- [How to complete this task]:
Please retype each record exactly as it stands below.

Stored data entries
============================================================

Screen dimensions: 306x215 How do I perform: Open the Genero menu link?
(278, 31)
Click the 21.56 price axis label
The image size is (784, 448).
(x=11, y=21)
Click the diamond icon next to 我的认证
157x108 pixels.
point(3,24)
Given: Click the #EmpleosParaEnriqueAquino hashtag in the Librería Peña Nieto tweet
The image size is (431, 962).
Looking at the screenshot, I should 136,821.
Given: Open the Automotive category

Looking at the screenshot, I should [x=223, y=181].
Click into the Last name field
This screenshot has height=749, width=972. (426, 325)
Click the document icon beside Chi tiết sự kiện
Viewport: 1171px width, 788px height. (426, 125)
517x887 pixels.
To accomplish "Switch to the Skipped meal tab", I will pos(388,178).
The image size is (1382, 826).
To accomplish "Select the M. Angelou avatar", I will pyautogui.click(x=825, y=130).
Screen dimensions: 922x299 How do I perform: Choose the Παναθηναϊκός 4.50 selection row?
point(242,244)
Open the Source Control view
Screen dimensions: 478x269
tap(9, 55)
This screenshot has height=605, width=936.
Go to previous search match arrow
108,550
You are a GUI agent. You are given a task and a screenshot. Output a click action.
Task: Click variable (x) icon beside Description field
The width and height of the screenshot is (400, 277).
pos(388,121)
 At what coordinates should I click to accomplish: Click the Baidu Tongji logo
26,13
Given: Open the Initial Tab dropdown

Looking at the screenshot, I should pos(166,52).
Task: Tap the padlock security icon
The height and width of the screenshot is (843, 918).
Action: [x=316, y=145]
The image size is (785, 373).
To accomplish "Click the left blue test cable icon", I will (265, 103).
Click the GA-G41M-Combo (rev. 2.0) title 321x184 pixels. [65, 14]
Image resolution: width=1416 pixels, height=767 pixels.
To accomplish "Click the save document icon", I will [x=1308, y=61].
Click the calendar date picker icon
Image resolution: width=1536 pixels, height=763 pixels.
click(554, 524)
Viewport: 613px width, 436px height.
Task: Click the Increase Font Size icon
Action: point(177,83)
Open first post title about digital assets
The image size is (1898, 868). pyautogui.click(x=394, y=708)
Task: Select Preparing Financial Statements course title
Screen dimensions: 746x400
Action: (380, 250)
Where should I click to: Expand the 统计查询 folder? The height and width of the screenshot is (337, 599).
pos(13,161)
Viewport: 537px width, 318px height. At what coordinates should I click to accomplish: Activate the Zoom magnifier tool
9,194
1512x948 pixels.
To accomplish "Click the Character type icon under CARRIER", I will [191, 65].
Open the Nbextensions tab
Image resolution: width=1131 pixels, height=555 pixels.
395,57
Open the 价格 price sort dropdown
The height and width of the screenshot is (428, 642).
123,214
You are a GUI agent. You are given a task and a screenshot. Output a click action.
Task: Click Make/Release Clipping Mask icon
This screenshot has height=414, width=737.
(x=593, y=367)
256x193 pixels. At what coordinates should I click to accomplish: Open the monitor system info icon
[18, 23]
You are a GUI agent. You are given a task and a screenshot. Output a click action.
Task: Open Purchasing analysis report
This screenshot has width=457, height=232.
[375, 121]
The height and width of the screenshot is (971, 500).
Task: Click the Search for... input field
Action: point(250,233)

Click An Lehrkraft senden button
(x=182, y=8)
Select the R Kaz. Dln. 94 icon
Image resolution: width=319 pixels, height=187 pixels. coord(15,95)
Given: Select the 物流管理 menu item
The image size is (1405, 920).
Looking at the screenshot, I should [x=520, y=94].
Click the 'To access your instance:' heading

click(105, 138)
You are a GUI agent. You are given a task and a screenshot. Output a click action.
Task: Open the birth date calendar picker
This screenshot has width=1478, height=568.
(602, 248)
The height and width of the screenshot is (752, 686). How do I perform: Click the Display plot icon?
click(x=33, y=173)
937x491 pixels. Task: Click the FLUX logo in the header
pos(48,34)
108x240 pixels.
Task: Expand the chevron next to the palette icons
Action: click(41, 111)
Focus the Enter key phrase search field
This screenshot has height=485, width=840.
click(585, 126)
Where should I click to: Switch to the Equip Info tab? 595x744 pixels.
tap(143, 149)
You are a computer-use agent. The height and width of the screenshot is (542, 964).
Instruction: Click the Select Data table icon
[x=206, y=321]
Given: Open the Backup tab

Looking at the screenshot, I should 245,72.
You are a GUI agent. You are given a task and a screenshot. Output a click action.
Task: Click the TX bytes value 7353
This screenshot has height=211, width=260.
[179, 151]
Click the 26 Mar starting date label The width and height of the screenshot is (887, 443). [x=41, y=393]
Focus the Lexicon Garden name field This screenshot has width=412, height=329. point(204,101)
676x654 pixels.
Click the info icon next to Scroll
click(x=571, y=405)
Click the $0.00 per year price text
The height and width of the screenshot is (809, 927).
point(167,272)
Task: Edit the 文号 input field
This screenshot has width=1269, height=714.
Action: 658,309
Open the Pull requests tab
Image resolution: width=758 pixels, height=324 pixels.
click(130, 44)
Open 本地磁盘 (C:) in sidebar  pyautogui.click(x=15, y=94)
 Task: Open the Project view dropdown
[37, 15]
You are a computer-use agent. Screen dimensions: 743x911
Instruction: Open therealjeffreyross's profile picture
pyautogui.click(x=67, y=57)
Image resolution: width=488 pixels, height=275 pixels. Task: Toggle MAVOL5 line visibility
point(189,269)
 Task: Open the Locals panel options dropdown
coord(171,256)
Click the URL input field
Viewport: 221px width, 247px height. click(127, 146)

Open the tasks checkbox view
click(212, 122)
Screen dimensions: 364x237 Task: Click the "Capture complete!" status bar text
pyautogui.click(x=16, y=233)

============================================================

- [Solved exercise]:
Screen dimensions: 306x215 How do I perform: Open the Genero menu link?
(278, 31)
Click the 21.56 price axis label
The image size is (784, 448).
(x=11, y=21)
Click the diamond icon next to 我的认证
157x108 pixels.
point(3,24)
Given: Click the #EmpleosParaEnriqueAquino hashtag in the Librería Peña Nieto tweet
The image size is (431, 962).
Looking at the screenshot, I should 136,821.
Given: Open the Automotive category

Looking at the screenshot, I should [x=223, y=181].
Click into the Last name field
This screenshot has height=749, width=972. (426, 325)
Click the document icon beside Chi tiết sự kiện
Viewport: 1171px width, 788px height. (426, 125)
517x887 pixels.
To accomplish "Switch to the Skipped meal tab", I will pos(388,178).
The image size is (1382, 826).
To accomplish "Select the M. Angelou avatar", I will pyautogui.click(x=825, y=130).
Screen dimensions: 922x299 How do I perform: Choose the Παναθηναϊκός 4.50 selection row?
point(242,244)
Open the Source Control view
Screen dimensions: 478x269
tap(9, 55)
This screenshot has height=605, width=936.
Go to previous search match arrow
108,550
You are a GUI agent. You are given a task and a screenshot. Output a click action.
Task: Click variable (x) icon beside Description field
The width and height of the screenshot is (400, 277).
pos(388,121)
 At what coordinates should I click to accomplish: Click the Baidu Tongji logo
26,13
Given: Open the Initial Tab dropdown

Looking at the screenshot, I should pos(166,52).
Task: Tap the padlock security icon
The height and width of the screenshot is (843, 918).
Action: [x=316, y=145]
The image size is (785, 373).
To accomplish "Click the left blue test cable icon", I will (265, 103).
Click the GA-G41M-Combo (rev. 2.0) title 321x184 pixels. [65, 14]
Image resolution: width=1416 pixels, height=767 pixels.
To accomplish "Click the save document icon", I will [x=1308, y=61].
Click the calendar date picker icon
Image resolution: width=1536 pixels, height=763 pixels.
click(554, 524)
Viewport: 613px width, 436px height.
Task: Click the Increase Font Size icon
Action: point(177,83)
Open first post title about digital assets
The image size is (1898, 868). pyautogui.click(x=394, y=708)
Task: Select Preparing Financial Statements course title
Screen dimensions: 746x400
Action: (380, 250)
Where should I click to: Expand the 统计查询 folder? The height and width of the screenshot is (337, 599).
pos(13,161)
Viewport: 537px width, 318px height. At what coordinates should I click to accomplish: Activate the Zoom magnifier tool
9,194
1512x948 pixels.
To accomplish "Click the Character type icon under CARRIER", I will [191, 65].
Open the Nbextensions tab
Image resolution: width=1131 pixels, height=555 pixels.
395,57
Open the 价格 price sort dropdown
The height and width of the screenshot is (428, 642).
123,214
You are a GUI agent. You are given a task and a screenshot. Output a click action.
Task: Click Make/Release Clipping Mask icon
This screenshot has height=414, width=737.
(x=593, y=367)
256x193 pixels. At what coordinates should I click to accomplish: Open the monitor system info icon
[18, 23]
You are a GUI agent. You are given a task and a screenshot. Output a click action.
Task: Open Purchasing analysis report
This screenshot has width=457, height=232.
[375, 121]
The height and width of the screenshot is (971, 500).
Task: Click the Search for... input field
Action: point(250,233)

Click An Lehrkraft senden button
(x=182, y=8)
Select the R Kaz. Dln. 94 icon
Image resolution: width=319 pixels, height=187 pixels. coord(15,95)
Given: Select the 物流管理 menu item
The image size is (1405, 920).
Looking at the screenshot, I should [x=520, y=94].
Click the 'To access your instance:' heading

click(105, 138)
You are a GUI agent. You are given a task and a screenshot. Output a click action.
Task: Open the birth date calendar picker
This screenshot has width=1478, height=568.
(602, 248)
The height and width of the screenshot is (752, 686). How do I perform: Click the Display plot icon?
click(x=33, y=173)
937x491 pixels. Task: Click the FLUX logo in the header
pos(48,34)
108x240 pixels.
Task: Expand the chevron next to the palette icons
Action: click(41, 111)
Focus the Enter key phrase search field
This screenshot has height=485, width=840.
click(585, 126)
Where should I click to: Switch to the Equip Info tab? 595x744 pixels.
tap(143, 149)
You are a computer-use agent. The height and width of the screenshot is (542, 964).
Instruction: Click the Select Data table icon
[x=206, y=321]
Given: Open the Backup tab

Looking at the screenshot, I should 245,72.
You are a GUI agent. You are given a task and a screenshot. Output a click action.
Task: Click the TX bytes value 7353
This screenshot has height=211, width=260.
[179, 151]
Click the 26 Mar starting date label The width and height of the screenshot is (887, 443). [x=41, y=393]
Focus the Lexicon Garden name field This screenshot has width=412, height=329. point(204,101)
676x654 pixels.
Click the info icon next to Scroll
click(x=571, y=405)
Click the $0.00 per year price text
The height and width of the screenshot is (809, 927).
point(167,272)
Task: Edit the 文号 input field
This screenshot has width=1269, height=714.
Action: 658,309
Open the Pull requests tab
Image resolution: width=758 pixels, height=324 pixels.
click(130, 44)
Open 本地磁盘 (C:) in sidebar  pyautogui.click(x=15, y=94)
 Task: Open the Project view dropdown
[37, 15]
You are a computer-use agent. Screen dimensions: 743x911
Instruction: Open therealjeffreyross's profile picture
pyautogui.click(x=67, y=57)
Image resolution: width=488 pixels, height=275 pixels. Task: Toggle MAVOL5 line visibility
point(189,269)
 Task: Open the Locals panel options dropdown
coord(171,256)
Click the URL input field
Viewport: 221px width, 247px height. click(127, 146)

Open the tasks checkbox view
click(212, 122)
Screen dimensions: 364x237 Task: Click the "Capture complete!" status bar text
pyautogui.click(x=16, y=233)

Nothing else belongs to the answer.